Other challenges cited were – education system still revolving around passing exams set by the government at different stages rather than inspiring learners to create solutions to local problems. Most teachers lack the passion for teaching because most of them took the job as a second alternative due to unemployment, and the inability of teachers to embrace different styles of teaching such as the use of visuals, presentation slides etc.
In sharing recommendations, Mr. Kachi Okadike challenged volunteers to make sure that actions are taken to make a change and not just to come up with ideas in training and end it there. Mr. Tobi Bamiyiwa also expressed the fact that collective action needs to be made by everyone which would require volunteers to dedicate their time to the cause to ensure that quality education is evenly distributed. Ms. Mariam also stated that more awareness should be created about ESD via social media and by doing something to get the attention of important stakeholders who have the power to influence the change we are seeking for. She suggested a walk to create awareness on ESD.
In 2017, OAC’s theme is targeted at the teachers because of the strong influence they have on their students. Our long-term goal is to support learners to become innovators. We are investing in ESD to raise sustainable leaders with the mindset, skills and values to create a positive change in Africa and the world.
The facilitator went on to divide the participants into groups of three to brainstorm and come up with solutions that could be incorporated into the activities of OAC in actualizing its plans for ESD.
The suggestions of the three groups are as follows:
They suggested that seminars be organized quarterly for teachers in different zones and to make teachers embrace ICT. They highlighted problems faced by students such as female molestation, poor results and bad teaching methods. The teachers’ training needs to constantly ask teachers their reasons for teaching. The team also suggested a weekly assessment of teachers, a better relationship between them and their students by understanding that different students have different ways and levels of understanding.
To achieve results, they were of the opinion that a top official at Alausa (Lagos) can be used to connect to public schools and make the process faster.
The second group came up with the theme “Student-Teacher Relationship” which centers on a better communication among teachers and their students. They suggested a training guide for teachers to start using edutainment materials to get the attention of their students. They also want teachers to be trained in a way that they can groom the students better and teach them to channel their interests to careers. Their recommendation was for OAC to organise seminars for school teachers directed at empowering the teachers to have a better understanding of the concept of ESD.

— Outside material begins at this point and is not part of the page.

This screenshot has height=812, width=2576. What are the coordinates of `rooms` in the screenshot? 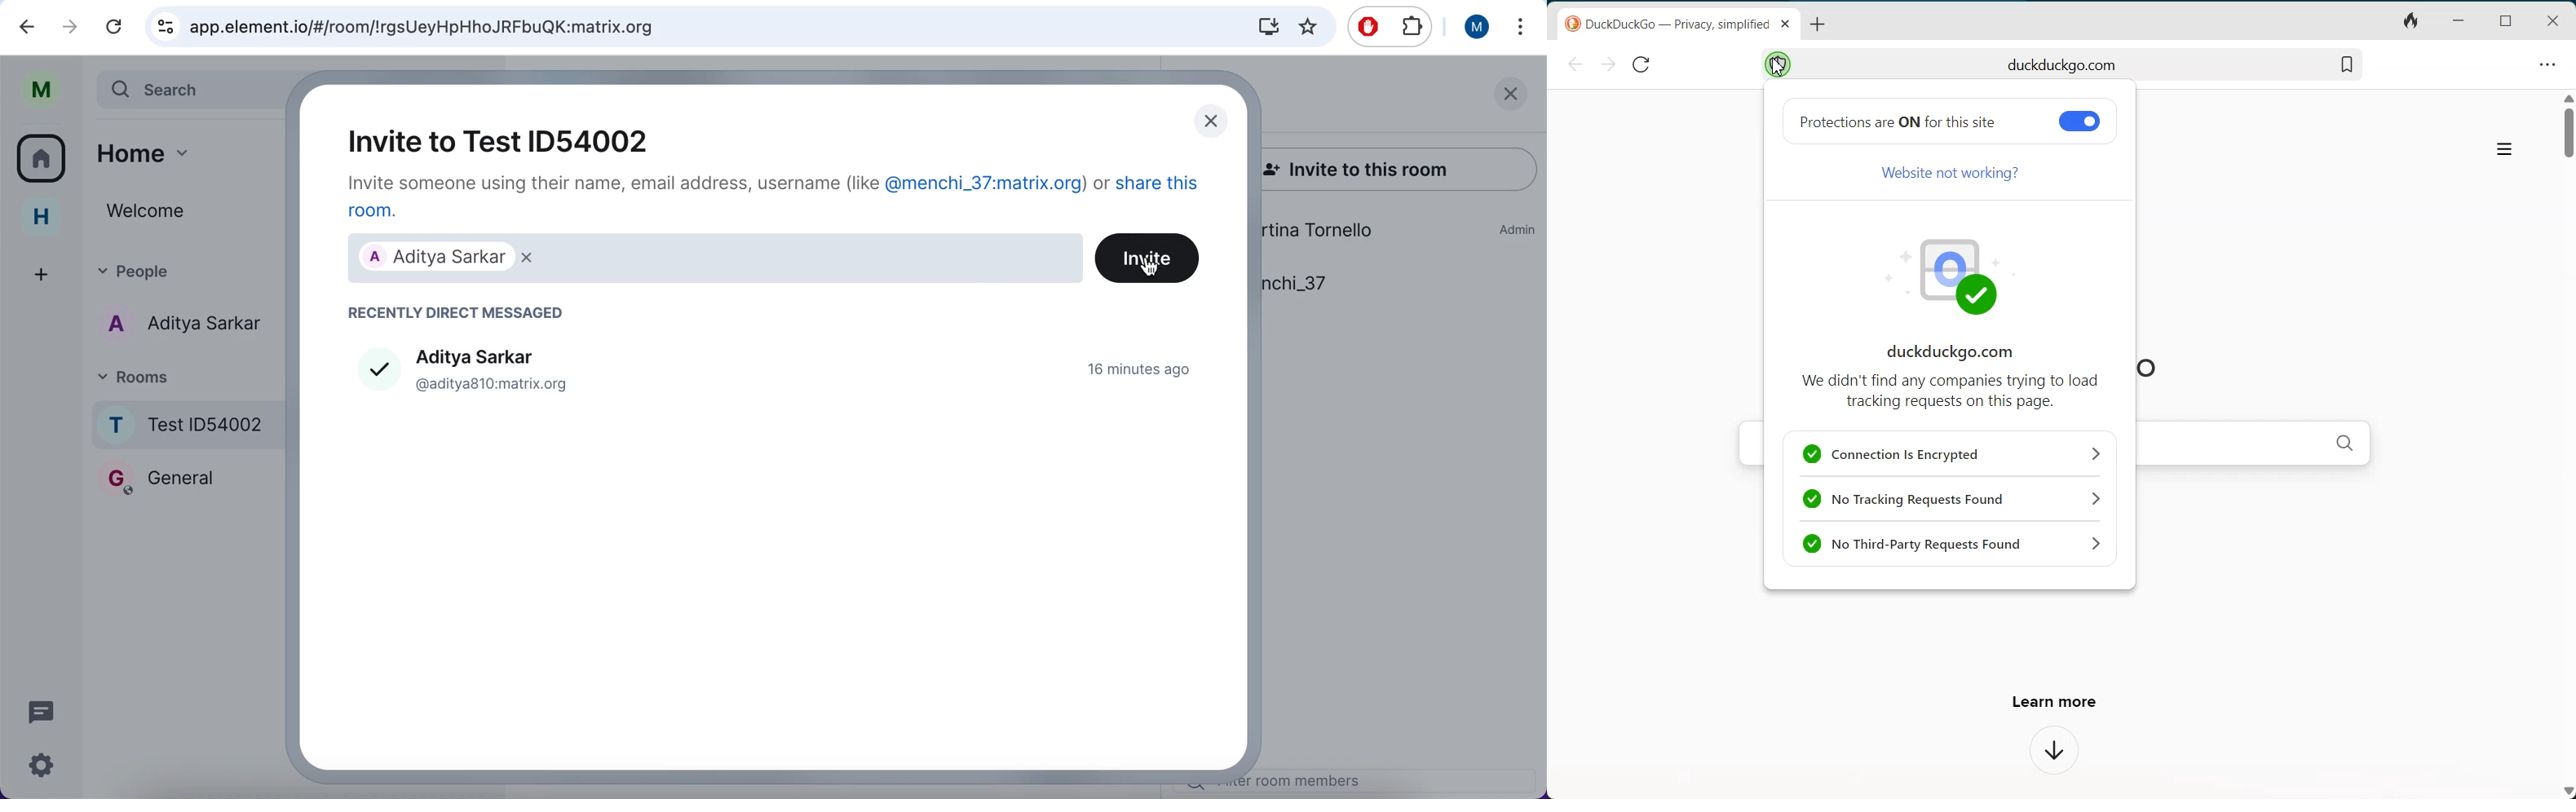 It's located at (195, 482).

Their theme was tagged “Re-orientation” for secondary school teachers. They opined that one prominent school in a district should be targeted for the whole year to get effective results which can then be extended to others schools in the long run. Media partners also have to be involved to gain awareness and the facilitators must be fresh and open-minded people.
At the end of the training, all teams came up with plans involving training of teachers to embrace new methods of teaching to enable their students to become creative and out of the box thinkers which is also in line with the focus of the organization for the year.